GOAL – Set down all of the items below word for word, but leave out the pictures.

Entries for locating words and elements –
-------------------------

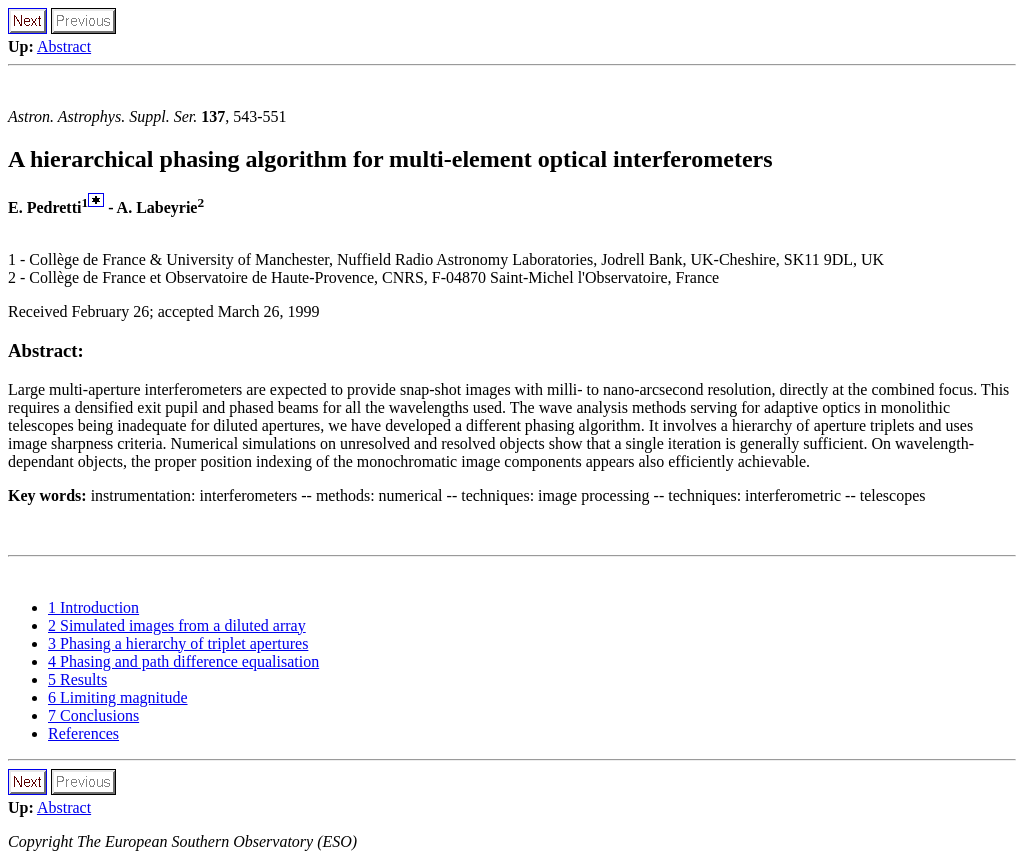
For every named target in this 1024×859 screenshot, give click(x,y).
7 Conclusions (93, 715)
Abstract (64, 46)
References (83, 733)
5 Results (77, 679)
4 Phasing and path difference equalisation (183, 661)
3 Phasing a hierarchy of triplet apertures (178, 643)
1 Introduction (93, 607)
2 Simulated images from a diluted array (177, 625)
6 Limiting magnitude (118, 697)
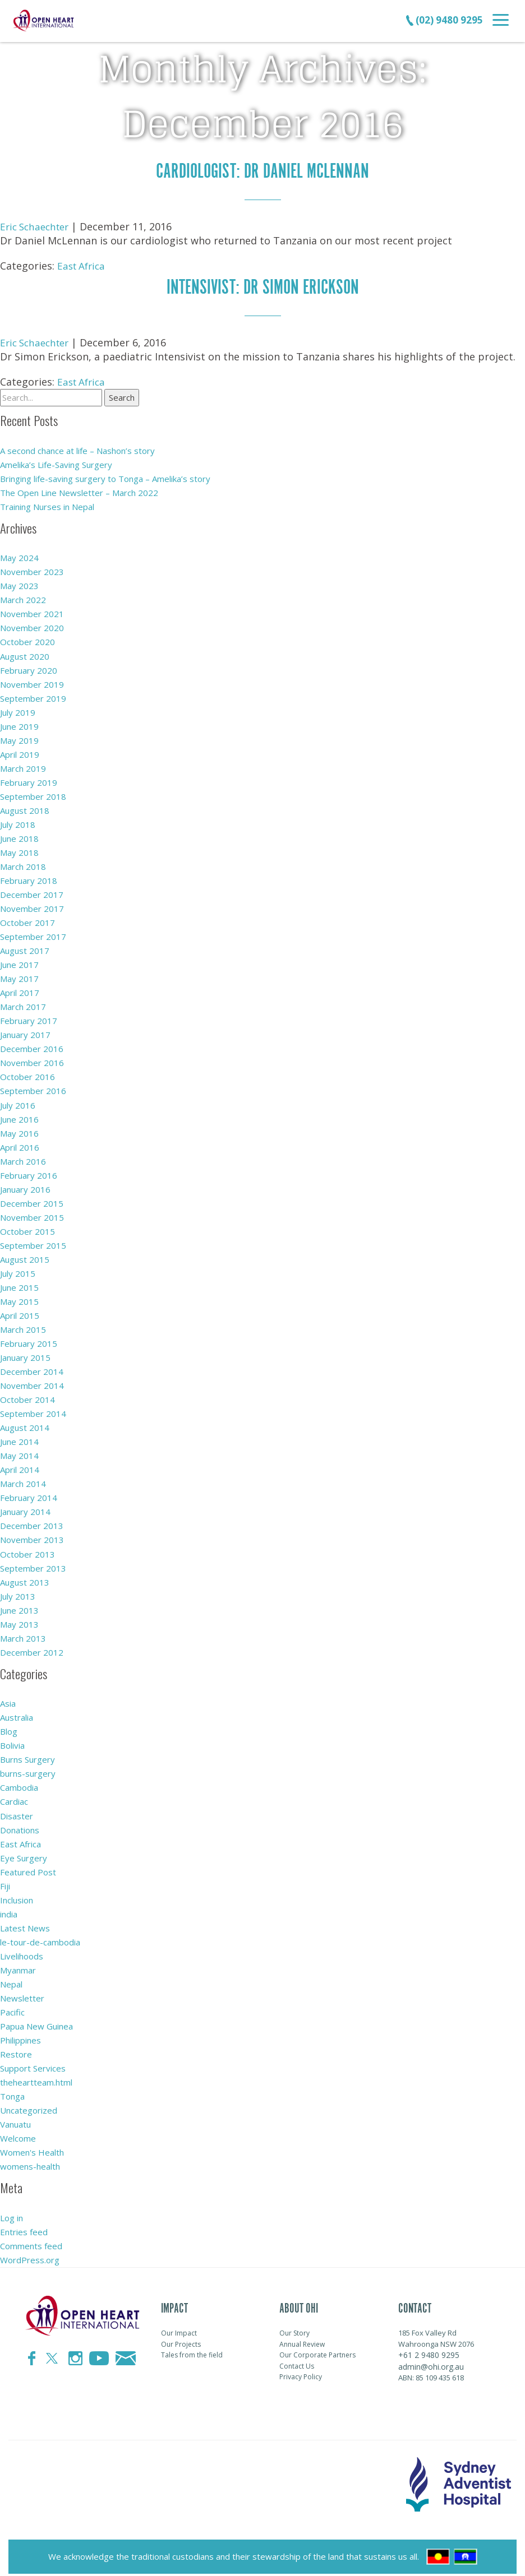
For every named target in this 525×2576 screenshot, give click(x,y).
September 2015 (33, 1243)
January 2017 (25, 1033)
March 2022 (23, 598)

-------------------------

ANSWER TO THE EXERCISE –
For every named target in this 1024×859 screenshot, give click(x,y).
7 Conclusions (93, 715)
Abstract (64, 46)
References (83, 733)
5 Results (77, 679)
4 Phasing and path difference equalisation (183, 661)
3 Phasing a hierarchy of triplet apertures (178, 643)
1 Introduction (93, 607)
2 Simulated images from a diluted array (177, 625)
6 Limiting magnitude (118, 697)
For every named target in this 525×2576 screenshot, give click(x,y).
September 2015 (33, 1243)
January 2017 (25, 1033)
March 2022 (23, 598)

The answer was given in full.